WebObjects HTTP Adaptors
A key part of WebObjects administration is dealing with adaptors. This section provides a little background material on what a WebObjects HTTP adaptor is, how it works, and how you can configure it to suit your needs.A WebObjects HTTP adaptor (called WebObjects adaptor or sometimes HTTP adaptor) routes client requests processed by an HTTP server to WebObjects applications and returns the response to the server, which sends it back to the client. WebObjects makes available several adaptors, of which only one can be active with a particular server at a time. Every transaction with a WebObjects application uses the currently active adaptor.
However, the relationships between adaptor and application are (potentially) many-to-many. Multiple instances of the same WebObjects application can run on the same machine or a variety of machines and communicate with the same adaptor. In addition, multiple HTTP servers can be running on the same machine or on different machines; each server can have its own adaptor, each with its own constellation of application instances. Although there can be only one active HTTP adaptor per HTTP server, an application can concurrently communicate with other types of adaptors, such as an adaptor that uses Distributed Objects or a secure-socket adaptor.
There are two general types of HTTP adaptors:
- The CGI adaptor, an executable file named WebObjects or WebObjects.exe which resides in the host HTTP server's "cgi-bin" directory. This adaptor is available on all supported platforms. It is generic in that it works with any HTTP server conforming to the Common Gateway Interface (CGI).

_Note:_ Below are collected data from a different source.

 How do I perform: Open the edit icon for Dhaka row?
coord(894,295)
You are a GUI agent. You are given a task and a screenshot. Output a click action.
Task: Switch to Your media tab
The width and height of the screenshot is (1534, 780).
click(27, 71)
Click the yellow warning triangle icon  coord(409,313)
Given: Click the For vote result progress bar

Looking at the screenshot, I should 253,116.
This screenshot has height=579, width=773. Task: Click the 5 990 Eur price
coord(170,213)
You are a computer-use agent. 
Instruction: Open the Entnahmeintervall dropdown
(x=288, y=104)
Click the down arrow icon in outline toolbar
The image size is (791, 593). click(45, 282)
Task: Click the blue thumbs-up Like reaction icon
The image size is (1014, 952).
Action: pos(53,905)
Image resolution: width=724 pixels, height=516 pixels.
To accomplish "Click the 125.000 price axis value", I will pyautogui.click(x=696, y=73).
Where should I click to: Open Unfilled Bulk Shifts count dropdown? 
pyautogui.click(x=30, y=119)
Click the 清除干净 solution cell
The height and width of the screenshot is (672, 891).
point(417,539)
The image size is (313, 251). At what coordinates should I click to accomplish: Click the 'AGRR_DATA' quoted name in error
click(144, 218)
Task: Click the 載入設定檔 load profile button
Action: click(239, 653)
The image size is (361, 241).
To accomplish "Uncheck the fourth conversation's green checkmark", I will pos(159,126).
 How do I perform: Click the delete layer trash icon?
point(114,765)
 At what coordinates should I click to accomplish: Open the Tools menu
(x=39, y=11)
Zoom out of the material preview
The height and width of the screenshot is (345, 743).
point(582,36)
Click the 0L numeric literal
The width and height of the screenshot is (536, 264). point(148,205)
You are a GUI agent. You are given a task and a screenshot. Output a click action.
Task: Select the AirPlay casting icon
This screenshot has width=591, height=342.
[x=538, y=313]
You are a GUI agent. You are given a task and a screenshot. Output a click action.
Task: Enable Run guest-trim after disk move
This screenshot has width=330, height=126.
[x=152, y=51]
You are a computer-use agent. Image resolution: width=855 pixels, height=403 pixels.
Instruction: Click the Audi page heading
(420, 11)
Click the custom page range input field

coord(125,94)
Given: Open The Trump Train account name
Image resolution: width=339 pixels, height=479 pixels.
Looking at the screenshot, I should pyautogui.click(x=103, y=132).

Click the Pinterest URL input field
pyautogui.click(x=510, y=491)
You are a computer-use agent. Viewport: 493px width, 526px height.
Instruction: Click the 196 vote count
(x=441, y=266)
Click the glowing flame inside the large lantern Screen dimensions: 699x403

- API-based adaptors, that is, adaptors based on APIs specific to particular web server. Three NSAPI adaptors, all based on the Netscape Server API (2.0, 2.0.1, and 3.0), are available on all supported platforms except Mach. A WebObjects adaptor based on Microsoft's Internet Information Server API (ISAPI) is also supported. The API-based adaptors have a performance advantage over CGI adaptors in that the associated server can dynamically load the adaptor; servers using CGI adaptors, on the other hand, spawn a new adaptor process for each request and kill the process after the response is provided.